Усевшись рядом с водителем, она поняла, что ей здорово повезло.
— Подфартило тебе, — кричал ей водитель сквозь грохот мотора, — что меня сюда послали за этим указателем, хотят ремонтировать, только привезти надо. А так бы не поехал, по четвергам тут не бываю. Ты сама-то далеко бы не ушла. По этой дороге не пройти, когда снегу навалит. Ведет ложбиной. И снегу тут — больше, чем в лесу.
— Да указатель-то сломан еще с начала зимы. А ты его и не взял, — удивилась она.
— Ну и пусть. Он примерз там. Не видишь, что ли? Кто же знал, что такая погода завернет, когда меня посылали. Вчера-то хорошая была погода. А ночью все замерзло, и с утра по небу гонит тучи и снег валит. Ну и что, что указатель не взял, зато тебя подобрал. Какая разница.
Странная логика, но здесь на севере она научилась ни о чем не спрашивать. Главное, что трактор приехал.
На трассе ей снова повезло. Стояла она совсем недолго, как увидела, что едет грузовик. Ей казалось, что он не едет, а выплывает из белого пространства. Грузовик плыл в белой тишине, и снежинки плясали вокруг его фар. Он приближался совершенно бесшумно, и только когда остановился рядом с ней, она услышала скрип тормозов. Грузовик резко выдохнул воздух из глубин своих жестяных легких, словно кит, который, всплывая на поверхность белых волн, выпустил фонтаны пара. Открылась дверь, из кабины дохнуло теплом, водитель подал ей руку и помог влезть наверх со всеми сумками и Хадаром. «Мне до Уппсалы», — прошептала она и рухнула на сиденье. Сумка упала ей на колени, портфель ударил ее по лицу, Хадар повис на спинке сиденья позади нее. Она оперлась на него спиной. Водитель стал ее расспрашивать, зачем ей нужно в Уппсалу, но она не отвечала, оцепенело уставившись на дворники, которые раздвигали снег на белые полумесяцы.

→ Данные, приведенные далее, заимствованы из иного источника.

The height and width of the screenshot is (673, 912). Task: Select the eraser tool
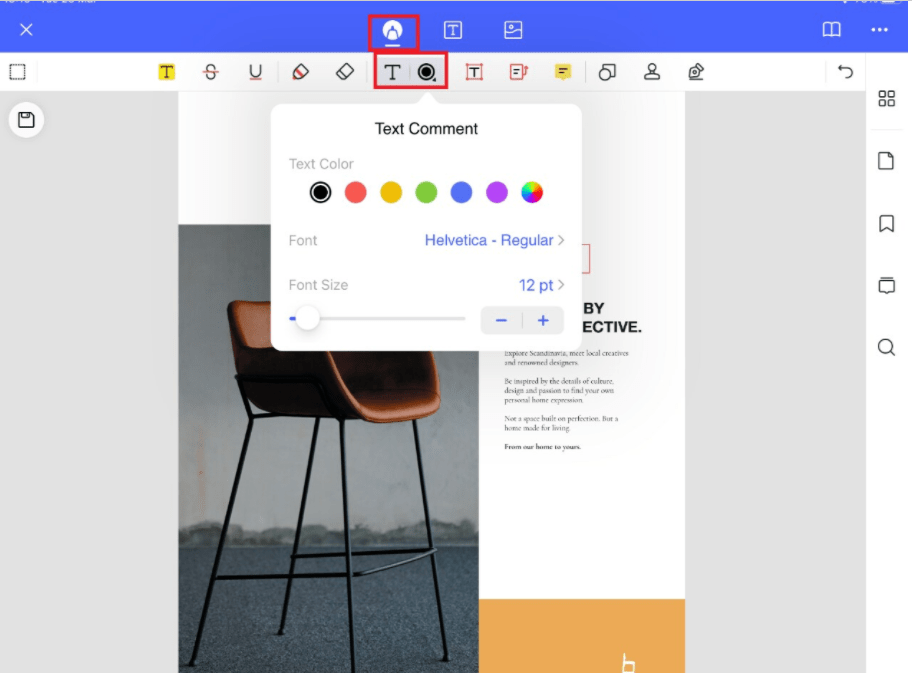tap(344, 72)
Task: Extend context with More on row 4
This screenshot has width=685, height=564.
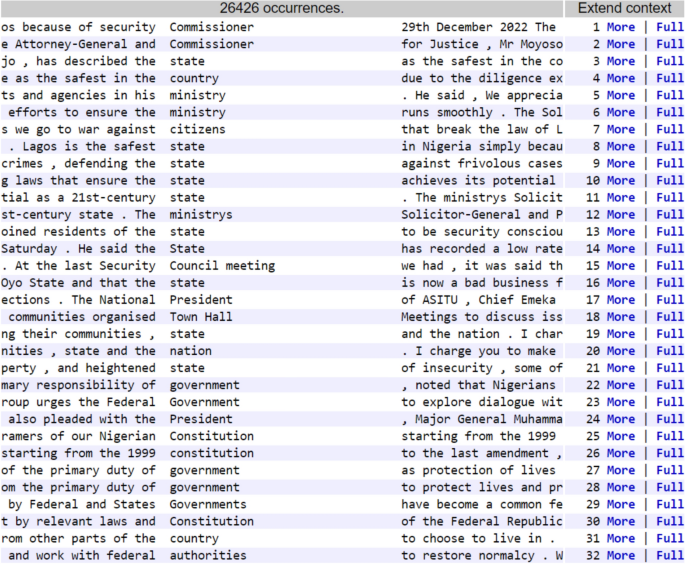Action: 620,78
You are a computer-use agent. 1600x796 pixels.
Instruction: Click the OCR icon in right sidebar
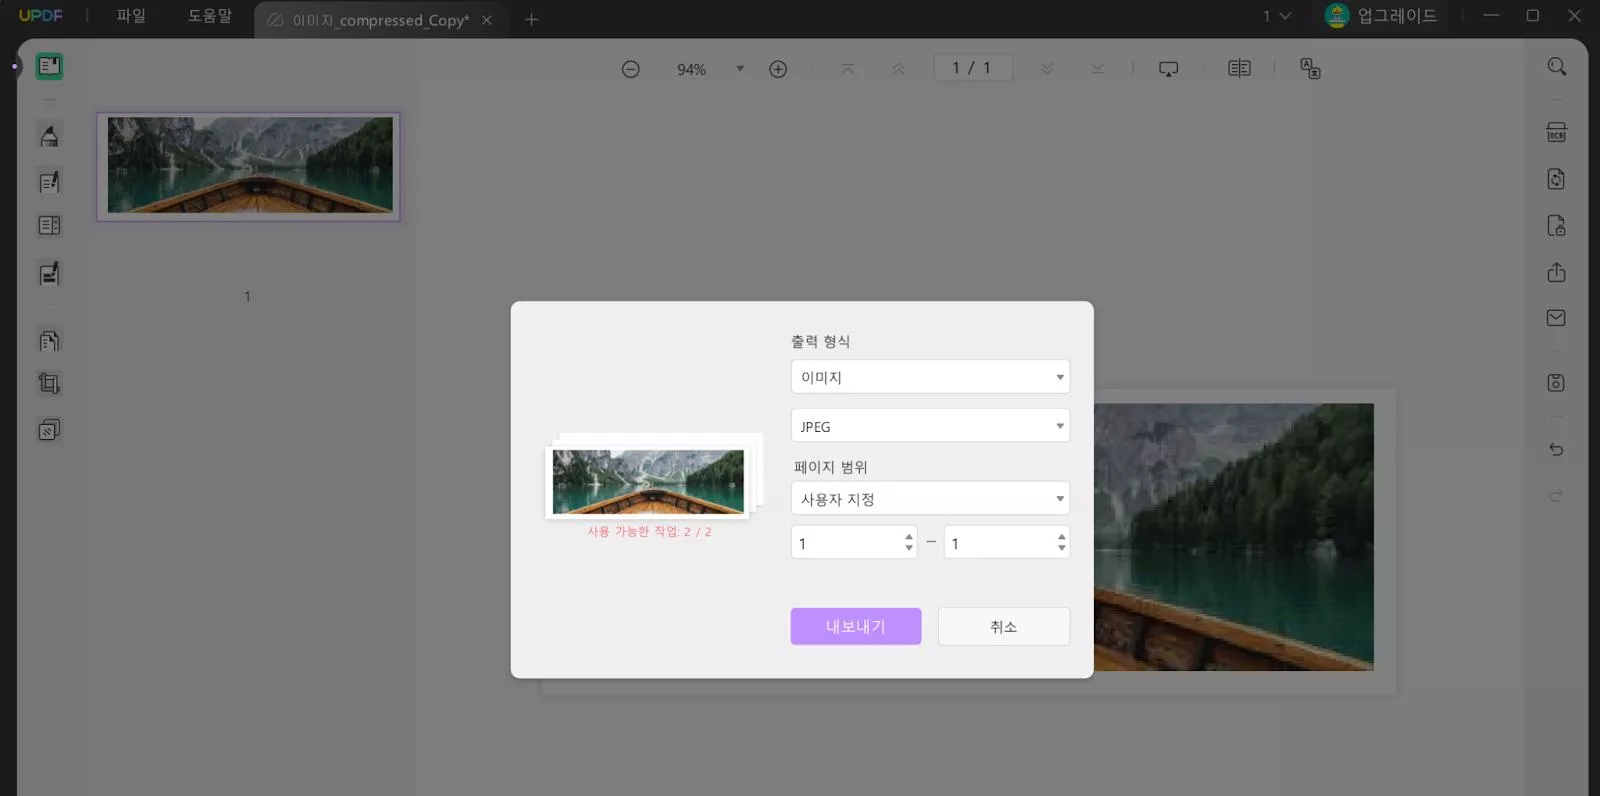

Она хотела попасть в Уппсалу вовсе не потому, что ей вспомнился университет, а потому, что никакое другое место ей просто не пришло в голову. Вот только водитель до Уппсалы не доехал. Через три часа он остановился в Умео. Окно кабины заливали красные лучи какой-то рекламы, и эти назойливые блики ее разбудили. «Почему стоим? Где мы?» — вскрикнула она. Водитель не ответил, навис над ее сонной фигурой, открыл дверь с ее стороны и громко крикнул: «Подъем!» В лицо ей ударил холодный воздух, и она сразу пришла в себя. Высунула голову из машины и увидела надпись над входом в большое здание. Надпись словно бы парила в небе, то исчезая, то выныривая из темноты вместе с красным пульсирующим светом рекламы. Наконец ей удалось прочесть: «Умео».
— Но это же Умео, — она с удивлением обернулась на водителя. — А мне надо…
— Это вокзал. Доедешь, куда тебе надо, — водитель был сердит, это совместное путешествие он представлял себе совсем по-другому.
Она неуклюже начала слезать. Носком башмака нащупывала ступеньки, лестница была отвесная, водитель помогать ей не стал, наконец ступила на тротуар. Умео, Умео, бормотала она про себя, все еще не понимая, где она и зачем, хотела спросить, но водитель уже завел мотор, и она успела крикнуть ему: «Спасибо!» Он не ответил. Выкинул ей Хадара, обе сумки и резко захлопнул дверь. Она успела поймать портфель, Хадар и сумка грохнулись на землю.